→ Exercise details:
Scan the records for "resolution". Report each line that includes it.

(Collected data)
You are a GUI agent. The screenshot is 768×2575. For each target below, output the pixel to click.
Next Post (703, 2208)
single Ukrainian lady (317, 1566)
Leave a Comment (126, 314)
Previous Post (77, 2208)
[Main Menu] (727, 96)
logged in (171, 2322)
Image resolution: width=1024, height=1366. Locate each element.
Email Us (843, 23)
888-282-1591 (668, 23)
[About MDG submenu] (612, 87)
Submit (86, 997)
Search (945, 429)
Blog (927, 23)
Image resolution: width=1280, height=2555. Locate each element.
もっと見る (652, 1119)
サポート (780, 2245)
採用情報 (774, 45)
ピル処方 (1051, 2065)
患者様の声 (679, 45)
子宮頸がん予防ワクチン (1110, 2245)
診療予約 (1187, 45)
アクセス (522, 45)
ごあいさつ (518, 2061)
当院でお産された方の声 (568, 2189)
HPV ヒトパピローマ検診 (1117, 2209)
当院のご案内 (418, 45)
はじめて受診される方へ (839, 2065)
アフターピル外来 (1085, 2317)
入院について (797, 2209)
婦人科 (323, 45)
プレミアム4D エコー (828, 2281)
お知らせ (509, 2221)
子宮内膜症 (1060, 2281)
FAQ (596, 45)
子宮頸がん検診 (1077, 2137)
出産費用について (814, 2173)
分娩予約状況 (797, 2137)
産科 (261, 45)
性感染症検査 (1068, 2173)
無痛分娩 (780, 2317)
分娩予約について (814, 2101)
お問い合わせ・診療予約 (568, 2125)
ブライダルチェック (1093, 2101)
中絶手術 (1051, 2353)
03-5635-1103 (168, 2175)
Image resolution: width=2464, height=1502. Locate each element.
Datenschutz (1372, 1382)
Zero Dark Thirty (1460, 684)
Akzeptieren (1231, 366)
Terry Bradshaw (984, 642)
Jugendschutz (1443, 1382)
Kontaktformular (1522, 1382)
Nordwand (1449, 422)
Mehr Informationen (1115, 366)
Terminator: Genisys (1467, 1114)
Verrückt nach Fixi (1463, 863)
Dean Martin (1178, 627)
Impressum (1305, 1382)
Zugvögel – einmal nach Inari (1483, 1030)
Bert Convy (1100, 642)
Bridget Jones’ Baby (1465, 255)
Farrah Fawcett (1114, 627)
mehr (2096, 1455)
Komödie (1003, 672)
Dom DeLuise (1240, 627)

→ Exercise response:
Image resolution: width=1024, height=1366. Locate each element.
Image resolution: width=1280, height=2555. Locate each element.
Image resolution: width=2464, height=1502. Locate each element.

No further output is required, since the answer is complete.